§ **EXERCISE**: Every word of the data below has to be copied faithfully.

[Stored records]
· · · ·

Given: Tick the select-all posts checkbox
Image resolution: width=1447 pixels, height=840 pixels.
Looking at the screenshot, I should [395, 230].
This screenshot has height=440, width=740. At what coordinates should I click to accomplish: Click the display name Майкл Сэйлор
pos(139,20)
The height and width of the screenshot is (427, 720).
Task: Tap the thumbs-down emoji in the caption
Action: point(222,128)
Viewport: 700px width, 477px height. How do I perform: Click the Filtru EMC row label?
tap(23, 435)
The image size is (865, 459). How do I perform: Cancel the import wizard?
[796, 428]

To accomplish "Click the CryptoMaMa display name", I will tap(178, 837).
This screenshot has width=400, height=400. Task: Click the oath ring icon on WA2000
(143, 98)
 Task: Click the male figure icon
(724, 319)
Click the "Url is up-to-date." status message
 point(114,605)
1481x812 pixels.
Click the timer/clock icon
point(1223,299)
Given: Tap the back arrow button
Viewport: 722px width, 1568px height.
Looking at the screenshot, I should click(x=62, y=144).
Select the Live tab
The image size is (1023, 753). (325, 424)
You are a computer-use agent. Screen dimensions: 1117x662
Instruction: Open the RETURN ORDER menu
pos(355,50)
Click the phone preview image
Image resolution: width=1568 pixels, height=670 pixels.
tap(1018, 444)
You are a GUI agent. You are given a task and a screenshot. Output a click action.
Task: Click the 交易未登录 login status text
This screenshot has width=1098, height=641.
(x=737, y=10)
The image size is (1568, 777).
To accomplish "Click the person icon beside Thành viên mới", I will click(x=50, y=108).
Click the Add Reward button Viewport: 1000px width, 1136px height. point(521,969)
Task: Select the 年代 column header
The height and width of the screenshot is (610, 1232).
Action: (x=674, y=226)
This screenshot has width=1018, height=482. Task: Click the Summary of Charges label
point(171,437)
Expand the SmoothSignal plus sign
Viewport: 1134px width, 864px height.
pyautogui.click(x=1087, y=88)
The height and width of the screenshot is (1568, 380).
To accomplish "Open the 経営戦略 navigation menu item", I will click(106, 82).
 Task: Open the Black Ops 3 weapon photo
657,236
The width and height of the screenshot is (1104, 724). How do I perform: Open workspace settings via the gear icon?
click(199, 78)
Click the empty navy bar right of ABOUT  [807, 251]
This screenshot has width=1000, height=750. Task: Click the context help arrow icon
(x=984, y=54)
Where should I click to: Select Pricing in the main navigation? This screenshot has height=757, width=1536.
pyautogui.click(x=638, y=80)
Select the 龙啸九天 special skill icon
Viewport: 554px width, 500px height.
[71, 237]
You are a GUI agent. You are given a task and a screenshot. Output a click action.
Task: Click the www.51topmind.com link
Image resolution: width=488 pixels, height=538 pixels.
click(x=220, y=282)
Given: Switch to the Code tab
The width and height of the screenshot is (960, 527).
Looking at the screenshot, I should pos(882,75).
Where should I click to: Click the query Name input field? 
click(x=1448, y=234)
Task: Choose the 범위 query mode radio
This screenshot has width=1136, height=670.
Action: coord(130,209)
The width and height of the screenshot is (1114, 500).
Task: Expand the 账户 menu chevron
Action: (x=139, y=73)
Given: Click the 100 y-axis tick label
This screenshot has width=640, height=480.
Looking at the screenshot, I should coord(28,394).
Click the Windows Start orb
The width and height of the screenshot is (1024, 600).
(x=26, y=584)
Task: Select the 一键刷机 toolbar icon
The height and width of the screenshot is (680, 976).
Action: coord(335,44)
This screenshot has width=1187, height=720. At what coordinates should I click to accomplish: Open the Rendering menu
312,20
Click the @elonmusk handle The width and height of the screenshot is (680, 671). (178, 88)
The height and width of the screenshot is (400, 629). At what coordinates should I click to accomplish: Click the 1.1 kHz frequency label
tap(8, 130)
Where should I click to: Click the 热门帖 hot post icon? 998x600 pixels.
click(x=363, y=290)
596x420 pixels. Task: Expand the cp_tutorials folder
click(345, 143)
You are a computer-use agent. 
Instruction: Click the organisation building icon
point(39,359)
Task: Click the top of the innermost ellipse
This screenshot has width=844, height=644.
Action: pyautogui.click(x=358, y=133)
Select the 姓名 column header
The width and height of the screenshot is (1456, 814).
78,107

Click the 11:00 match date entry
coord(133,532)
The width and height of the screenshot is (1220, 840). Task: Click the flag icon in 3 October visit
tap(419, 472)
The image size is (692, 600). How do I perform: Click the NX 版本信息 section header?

· · · ·

§ **REPLY TO THE TASK**:
Given: Tick the select-all posts checkbox
Image resolution: width=1447 pixels, height=840 pixels.
Looking at the screenshot, I should [395, 230].
This screenshot has height=440, width=740. At what coordinates should I click to accomplish: Click the display name Майкл Сэйлор
pos(139,20)
The height and width of the screenshot is (427, 720).
Task: Tap the thumbs-down emoji in the caption
Action: point(222,128)
Viewport: 700px width, 477px height. How do I perform: Click the Filtru EMC row label?
tap(23, 435)
The image size is (865, 459). How do I perform: Cancel the import wizard?
[796, 428]

To accomplish "Click the CryptoMaMa display name", I will tap(178, 837).
This screenshot has width=400, height=400. Task: Click the oath ring icon on WA2000
(143, 98)
 Task: Click the male figure icon
(724, 319)
Click the "Url is up-to-date." status message
 point(114,605)
1481x812 pixels.
Click the timer/clock icon
point(1223,299)
Given: Tap the back arrow button
Viewport: 722px width, 1568px height.
Looking at the screenshot, I should click(x=62, y=144).
Select the Live tab
The image size is (1023, 753). (325, 424)
You are a computer-use agent. Screen dimensions: 1117x662
Instruction: Open the RETURN ORDER menu
pos(355,50)
Click the phone preview image
Image resolution: width=1568 pixels, height=670 pixels.
tap(1018, 444)
You are a GUI agent. You are given a task and a screenshot. Output a click action.
Task: Click the 交易未登录 login status text
This screenshot has width=1098, height=641.
(x=737, y=10)
The image size is (1568, 777).
To accomplish "Click the person icon beside Thành viên mới", I will click(x=50, y=108).
Click the Add Reward button Viewport: 1000px width, 1136px height. point(521,969)
Task: Select the 年代 column header
The height and width of the screenshot is (610, 1232).
Action: (x=674, y=226)
This screenshot has width=1018, height=482. Task: Click the Summary of Charges label
point(171,437)
Expand the SmoothSignal plus sign
Viewport: 1134px width, 864px height.
pyautogui.click(x=1087, y=88)
The height and width of the screenshot is (1568, 380).
To accomplish "Open the 経営戦略 navigation menu item", I will click(106, 82).
 Task: Open the Black Ops 3 weapon photo
657,236
The width and height of the screenshot is (1104, 724). How do I perform: Open workspace settings via the gear icon?
click(199, 78)
Click the empty navy bar right of ABOUT  [807, 251]
This screenshot has width=1000, height=750. Task: Click the context help arrow icon
(x=984, y=54)
Where should I click to: Select Pricing in the main navigation? This screenshot has height=757, width=1536.
pyautogui.click(x=638, y=80)
Select the 龙啸九天 special skill icon
Viewport: 554px width, 500px height.
[71, 237]
You are a GUI agent. You are given a task and a screenshot. Output a click action.
Task: Click the www.51topmind.com link
Image resolution: width=488 pixels, height=538 pixels.
click(x=220, y=282)
Given: Switch to the Code tab
The width and height of the screenshot is (960, 527).
Looking at the screenshot, I should pos(882,75).
Where should I click to: Click the query Name input field? 
click(x=1448, y=234)
Task: Choose the 범위 query mode radio
This screenshot has width=1136, height=670.
Action: coord(130,209)
The width and height of the screenshot is (1114, 500).
Task: Expand the 账户 menu chevron
Action: (x=139, y=73)
Given: Click the 100 y-axis tick label
This screenshot has width=640, height=480.
Looking at the screenshot, I should coord(28,394).
Click the Windows Start orb
The width and height of the screenshot is (1024, 600).
(x=26, y=584)
Task: Select the 一键刷机 toolbar icon
The height and width of the screenshot is (680, 976).
Action: coord(335,44)
This screenshot has width=1187, height=720. At what coordinates should I click to accomplish: Open the Rendering menu
312,20
Click the @elonmusk handle The width and height of the screenshot is (680, 671). (178, 88)
The height and width of the screenshot is (400, 629). At what coordinates should I click to accomplish: Click the 1.1 kHz frequency label
tap(8, 130)
Where should I click to: Click the 热门帖 hot post icon? 998x600 pixels.
click(x=363, y=290)
596x420 pixels. Task: Expand the cp_tutorials folder
click(345, 143)
You are a computer-use agent. 
Instruction: Click the organisation building icon
point(39,359)
Task: Click the top of the innermost ellipse
This screenshot has width=844, height=644.
Action: pyautogui.click(x=358, y=133)
Select the 姓名 column header
The width and height of the screenshot is (1456, 814).
78,107

Click the 11:00 match date entry
coord(133,532)
The width and height of the screenshot is (1220, 840). Task: Click the flag icon in 3 October visit
tap(419, 472)
The image size is (692, 600). How do I perform: Click the NX 版本信息 section header?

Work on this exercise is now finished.